REQUEST 1 ::
In the text on Jira issue data tables, rewrite the paragraph beginning "The table below presents" as a short bulleted list that keeps its main facts.

This table shows the work logged under issues. Only Jira issue worklogs are collected for now. Usually, an issue has multiple worklogs logged by different developers.

field	type	length	description	key
`id`	varchar	255	The id of the worklog.	PK
`author_id`	varchar	255	The id of the author who logged the work	FK_accounts.id
`comment`	longtext	255	The comment made while logging the work.
`time_spent_minutes`	int		The time logged. The unit of value is normalized to minute. E.g. 1d =) 480, 4h30m =) 270
`logged_date`	datetime	3	The time of this logging action
`started_date`	datetime	3	Start time of the worklog
`issue_id`	varchar	255	Issue ID	FK_issues.id

issue_relationships

This table shows the metadata of information about relationships between issues.

field	type	length	description	key
`id`	varchar	255	Issue ID	PK
`source_issue_id`	int		ID of the source issue in the relationship
`target_issue_id`	int		ID of the target issue in the relationship
`original_type`	varchar	255	Type of relationship between the source and target issues

issue_repo_commits

This table shows the metadata of commits made to a code repository associated with specific issues.

field	type	length	description	key
`issue_id`	varchar	255	Issue ID	PK
`repo_url`	varchar	255	The URL of the code repository	PK
`commit_sha`	varchar	255	The SHA of the commit.	PK
`host`	varchar	255	The hostname
`namespace`	varchar	255	The namespace of the code repository
`repo_name`	varchar	255	The name of the code repository.

issue_custom_array_fields

The table below presents the custom fields of issues in an 'array' type. This table is available when utilizing the customize plugin to convert Jira's raw layer fields to the domain layer fields. It is important to note that custom fields of other types will be displayed as 'x_custom_field_1' in the issues table.

field	type	length	description	key
`issue_id`	varchar	255	Issue ID	PK
`field_id`	varchar	255	The ID of the array field of the issue. It starts with 'x_', e.g. x_product_lines.
`field_value`	varchar	255	The value of the array field. E.g. DevLake, DevSea, DevPond.

You can refer to the following SQL to use this table.

STORED ROWS ::
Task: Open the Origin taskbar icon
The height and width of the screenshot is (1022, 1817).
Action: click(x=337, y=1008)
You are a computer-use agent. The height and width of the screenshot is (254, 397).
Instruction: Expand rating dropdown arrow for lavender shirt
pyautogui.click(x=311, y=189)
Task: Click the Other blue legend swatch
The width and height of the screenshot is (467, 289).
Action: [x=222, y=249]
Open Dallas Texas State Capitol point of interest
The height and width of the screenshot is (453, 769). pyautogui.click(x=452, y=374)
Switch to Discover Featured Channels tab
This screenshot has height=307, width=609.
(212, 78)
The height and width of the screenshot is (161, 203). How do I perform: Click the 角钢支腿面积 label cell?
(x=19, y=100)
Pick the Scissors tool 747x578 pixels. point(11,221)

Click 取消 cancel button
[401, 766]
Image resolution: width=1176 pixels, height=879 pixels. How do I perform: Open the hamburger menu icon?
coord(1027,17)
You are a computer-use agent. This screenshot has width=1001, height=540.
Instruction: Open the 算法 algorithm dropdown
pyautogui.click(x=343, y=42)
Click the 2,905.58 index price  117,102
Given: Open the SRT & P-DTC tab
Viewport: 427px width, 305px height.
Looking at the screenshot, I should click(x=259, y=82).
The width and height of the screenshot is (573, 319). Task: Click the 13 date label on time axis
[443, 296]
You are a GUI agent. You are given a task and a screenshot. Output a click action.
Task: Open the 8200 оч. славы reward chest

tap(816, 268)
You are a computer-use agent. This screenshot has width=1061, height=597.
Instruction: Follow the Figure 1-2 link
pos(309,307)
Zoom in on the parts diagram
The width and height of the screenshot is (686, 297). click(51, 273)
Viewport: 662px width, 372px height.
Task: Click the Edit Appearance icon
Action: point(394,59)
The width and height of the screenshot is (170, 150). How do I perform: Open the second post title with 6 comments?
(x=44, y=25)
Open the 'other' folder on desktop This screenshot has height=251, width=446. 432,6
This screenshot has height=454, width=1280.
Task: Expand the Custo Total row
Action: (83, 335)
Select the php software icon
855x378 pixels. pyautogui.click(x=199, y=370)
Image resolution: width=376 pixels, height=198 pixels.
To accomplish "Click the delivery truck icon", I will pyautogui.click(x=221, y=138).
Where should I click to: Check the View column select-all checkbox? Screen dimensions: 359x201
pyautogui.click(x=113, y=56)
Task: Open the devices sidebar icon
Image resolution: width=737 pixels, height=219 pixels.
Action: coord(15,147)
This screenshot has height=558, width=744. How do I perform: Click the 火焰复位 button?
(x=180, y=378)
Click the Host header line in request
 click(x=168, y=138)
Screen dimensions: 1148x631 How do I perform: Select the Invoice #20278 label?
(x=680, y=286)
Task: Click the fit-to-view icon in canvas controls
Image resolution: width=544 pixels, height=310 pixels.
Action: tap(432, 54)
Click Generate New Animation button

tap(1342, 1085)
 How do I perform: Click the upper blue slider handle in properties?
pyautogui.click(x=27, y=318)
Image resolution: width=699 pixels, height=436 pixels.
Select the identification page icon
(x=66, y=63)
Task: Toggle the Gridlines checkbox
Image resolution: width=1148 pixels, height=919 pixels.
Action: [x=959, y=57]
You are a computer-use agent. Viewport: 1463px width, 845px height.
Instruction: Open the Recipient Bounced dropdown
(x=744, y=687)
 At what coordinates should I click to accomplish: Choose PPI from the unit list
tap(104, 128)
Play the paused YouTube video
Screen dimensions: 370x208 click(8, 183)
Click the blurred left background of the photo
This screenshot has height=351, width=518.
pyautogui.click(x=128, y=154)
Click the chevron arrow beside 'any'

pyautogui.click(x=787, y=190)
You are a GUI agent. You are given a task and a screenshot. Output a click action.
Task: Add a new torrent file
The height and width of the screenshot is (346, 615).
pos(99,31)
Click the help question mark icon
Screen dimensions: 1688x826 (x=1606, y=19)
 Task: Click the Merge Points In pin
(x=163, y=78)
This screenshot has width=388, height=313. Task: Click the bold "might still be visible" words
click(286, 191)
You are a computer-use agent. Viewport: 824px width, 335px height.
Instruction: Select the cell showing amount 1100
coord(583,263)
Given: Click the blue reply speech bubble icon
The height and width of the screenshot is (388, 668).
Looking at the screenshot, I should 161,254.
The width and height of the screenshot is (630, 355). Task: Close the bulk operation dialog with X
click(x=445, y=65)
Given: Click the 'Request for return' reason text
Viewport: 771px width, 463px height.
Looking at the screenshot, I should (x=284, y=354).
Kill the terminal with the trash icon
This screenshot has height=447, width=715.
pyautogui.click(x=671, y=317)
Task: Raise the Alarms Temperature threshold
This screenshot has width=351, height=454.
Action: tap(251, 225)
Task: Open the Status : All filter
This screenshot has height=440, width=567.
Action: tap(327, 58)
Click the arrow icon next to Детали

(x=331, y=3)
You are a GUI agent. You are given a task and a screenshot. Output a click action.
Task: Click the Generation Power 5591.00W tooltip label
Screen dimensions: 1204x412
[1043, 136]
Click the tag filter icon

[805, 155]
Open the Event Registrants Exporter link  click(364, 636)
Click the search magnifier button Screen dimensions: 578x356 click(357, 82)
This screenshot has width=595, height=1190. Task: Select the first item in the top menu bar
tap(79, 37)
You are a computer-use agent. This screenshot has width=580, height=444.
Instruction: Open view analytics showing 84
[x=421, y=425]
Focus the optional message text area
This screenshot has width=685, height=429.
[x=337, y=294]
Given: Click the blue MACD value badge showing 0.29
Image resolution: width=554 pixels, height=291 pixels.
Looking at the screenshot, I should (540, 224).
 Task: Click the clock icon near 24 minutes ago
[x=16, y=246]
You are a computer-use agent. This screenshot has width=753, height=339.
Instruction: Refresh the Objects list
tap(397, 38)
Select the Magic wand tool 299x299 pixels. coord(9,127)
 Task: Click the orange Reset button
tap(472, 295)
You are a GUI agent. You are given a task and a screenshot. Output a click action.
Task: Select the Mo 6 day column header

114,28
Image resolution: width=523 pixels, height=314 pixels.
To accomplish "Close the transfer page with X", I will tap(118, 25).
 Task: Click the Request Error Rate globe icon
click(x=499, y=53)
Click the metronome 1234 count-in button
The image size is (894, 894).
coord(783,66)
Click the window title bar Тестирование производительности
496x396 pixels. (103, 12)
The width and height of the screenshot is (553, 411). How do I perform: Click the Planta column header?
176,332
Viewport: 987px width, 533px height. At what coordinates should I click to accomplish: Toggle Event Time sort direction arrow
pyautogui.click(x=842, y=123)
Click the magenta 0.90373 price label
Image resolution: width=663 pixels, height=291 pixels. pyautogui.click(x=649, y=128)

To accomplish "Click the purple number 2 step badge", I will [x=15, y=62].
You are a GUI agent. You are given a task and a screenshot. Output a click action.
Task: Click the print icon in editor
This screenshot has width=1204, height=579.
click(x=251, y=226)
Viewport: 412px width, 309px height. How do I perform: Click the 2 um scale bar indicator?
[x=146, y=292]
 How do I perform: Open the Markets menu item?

REQUEST 2 ::
In the entries, copy the lines from the one containing "Viewport: 412px width, 309px" through the end of the entries, inclusive, switching "perform" to "carry out" and leaving everything else as it is.

WRITTEN SOLUTION 1 ::
- The table lists custom issue fields of the 'array' type.
- It is available when the customize plugin converts Jira's raw layer fields into domain layer fields.
- Custom fields of other types appear as 'x_custom_field_1' in the issues table.

WRITTEN SOLUTION 2 ::
Viewport: 412px width, 309px height. How do I carry out: Click the 2 um scale bar indicator?
[x=146, y=292]
 How do I carry out: Open the Markets menu item?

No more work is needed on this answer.